### Passage provided:
## Start

“What is the hardest thing that you ever had to work for?”

“What is the hardest thing that you ever had to work for?”

This is a request for your experience.  I want your help.

Yesterday, I came across an interview with Ryan Avery, 2012 World Champion of Public Speaking on the blog of Paul Sohn: How to Speak Like a World Champion of Public Speaking.

Ryan Avery. At age 25, Ryan is the youngest World Champion of Public Speaking in history. He currently works as the Director of Marketing and Communications at Special Olympics Oregon.
Ryan Avery. At age 25, Ryan is the youngest World Champion of Public Speaking in history. He currently works as the Director of Marketing and Communications at Special Olympics Oregon.

The question that really struck me and has left me deep in thought for the last 24 hours is this:

“What is the hardest thing that you ever had to work for?”

Ryan said that a friend asked him this question and the fact that he could not answer it made him change.  He became World Champion of Public Speaking because of the question.

What is your answer?  Is it clear?

Personally, I don’t have a clear answer.

I have been reflecting on school, university, MBA; on 8 years of work at Accenture; on 1 year travelling with a backpack around Asia and Latin America; on 12 years building companies as a entrepreneur; on teaching; on 8 years of being a parent…  and I am not sure I have a clear answer.

My reflection is that I want to have a clear answer on my 50th birthday.  I want to know that there was something that I was willing to sacrifice for and that I chose to do the work consistently; in the good and in the tough times.

This weekend, I am on a 3 day course with Dr John DeMartini called “Master Planning for Life”.  I aim to have an answer on Sunday night.

My Questions for You, Reader:

I would love your help.  I learn so much from listening to other’s experiences.  I would welcome comments or emails direct to me conor (at) conorneill.com with your experiences, reflections and perspectives:

  • What is the hardest thing you have had to work for?
  • When did you know that you were committed to achieving it?
  • How did you overcome the loss of passion, the doubts as you worked through the project?
  • What is something you are working on now that is big, hard and meaningful (but your choice!  not your boss, company, family… you personally chose this project)

Thank you.

7 Comments

  1. ”What is the hardest thing that you ever had to work for?”

    Conor, please pardon me for responding to this question late. Ever since I received the mail, I’ve been thinking of the hardest thing I’ve done in my life. This is a very difficult question.

    Nonetheless, some time last year(2014), I did a self introspection to analyse the state of my inner being and the development of my life to date. In analysing my inner self and the things that I achieved and not achieved, I realised that my under-achievements are mainly because of my inner being; my fears, self doubt, and hesitation.

    Upon this realization, I engaged on a journey of self transformation. This is a difficult journey because in the process of changing from the self doubting person to a productive, inspiring, assertive and confident being, there is an element of doubting whether one is making progress. Sometime subconsciously, one slips back to the old being. I’ve tried to keep the new spirit in me alive through listening to motivational speakers, subscribing to your site, going to church and so forth.

    I recently opened a small business and the challenges I face every day in making the business a success are really a test to my character. The business hasn’t made any money yet,
    but ”believing” and perseverance are some aspects I have learnt from the self transformation exercise. The old me would have given up upon facing the challenges.

    To answer your question, the transformation journey I engaged in has been a very difficult experience. I’m not there yet as I believe I’m still have a long way to go.

## End

### Dataset extract:
## Start

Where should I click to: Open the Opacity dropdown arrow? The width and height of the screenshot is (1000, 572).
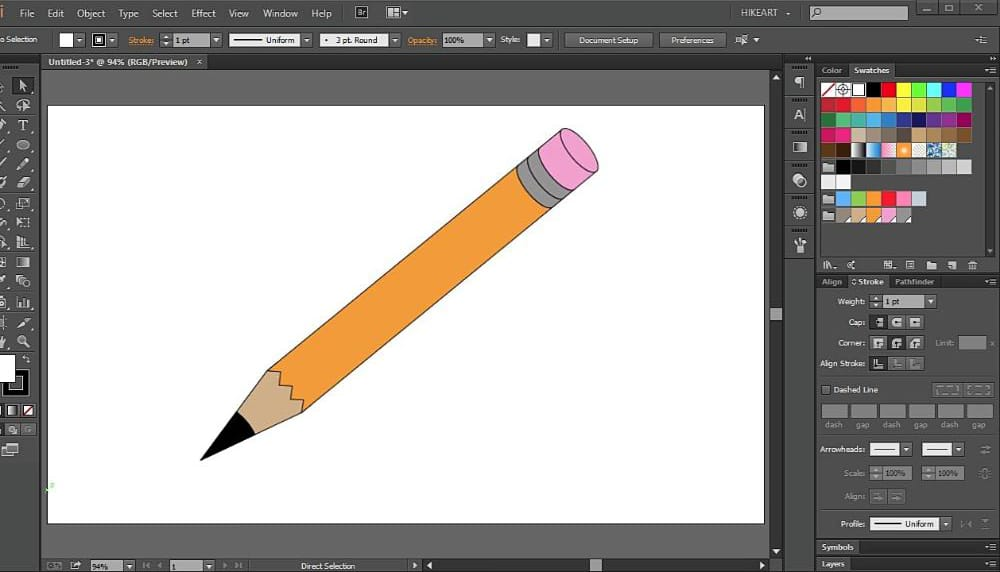489,40
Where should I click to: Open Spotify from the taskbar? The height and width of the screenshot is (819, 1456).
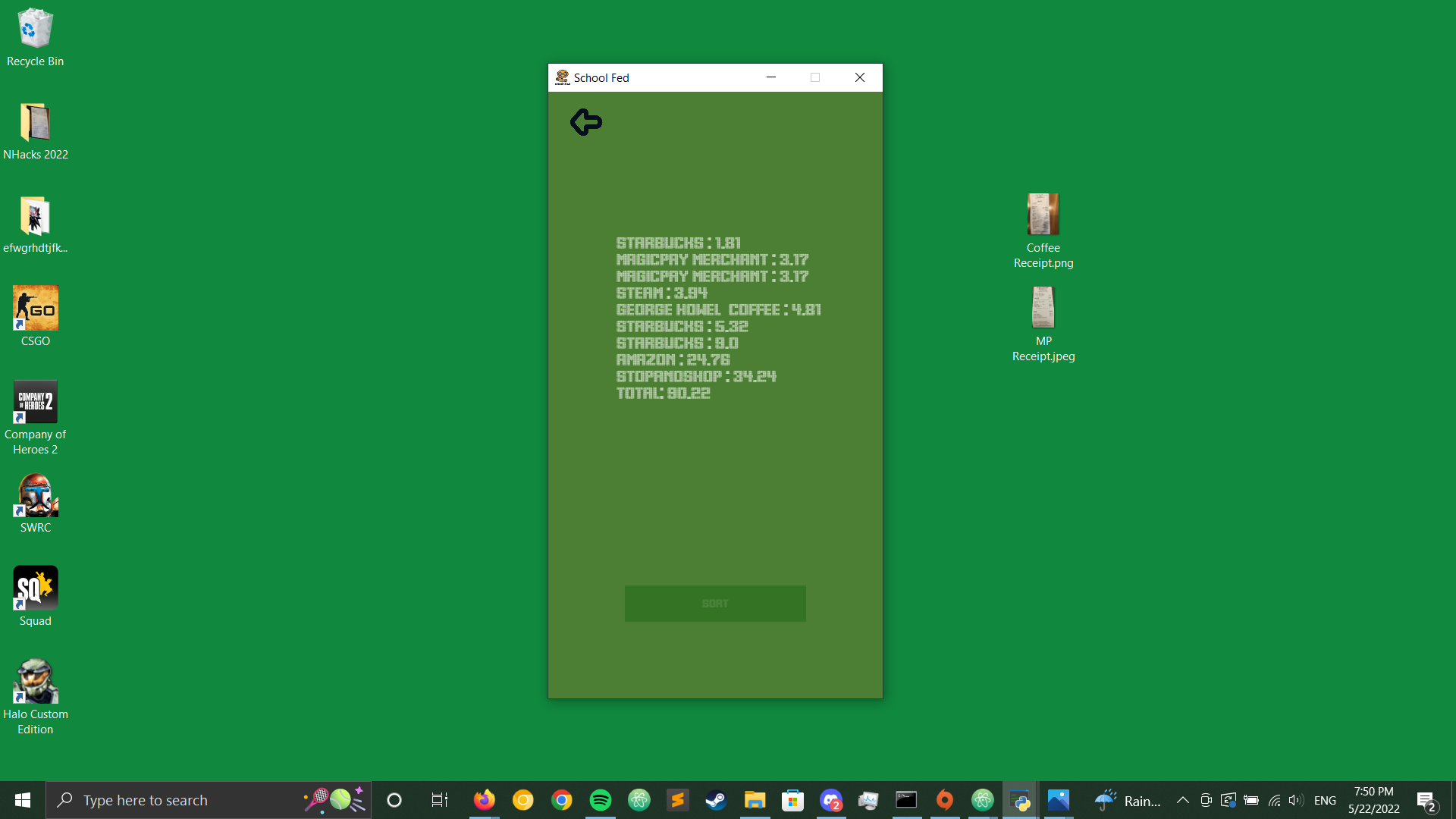point(600,800)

## End

### Exercise aim:
The blog post on the hardest thing one has ever worked for names several periods and activities the author has been reflecting on. List all of them.

### Response:
1. School
2. University
3. MBA
4. 8 years of work at Accenture
5. 1 year travelling with a backpack around Asia and Latin America
6. 12 years building companies as an entrepreneur
7. Teaching
8. 8 years of being a parent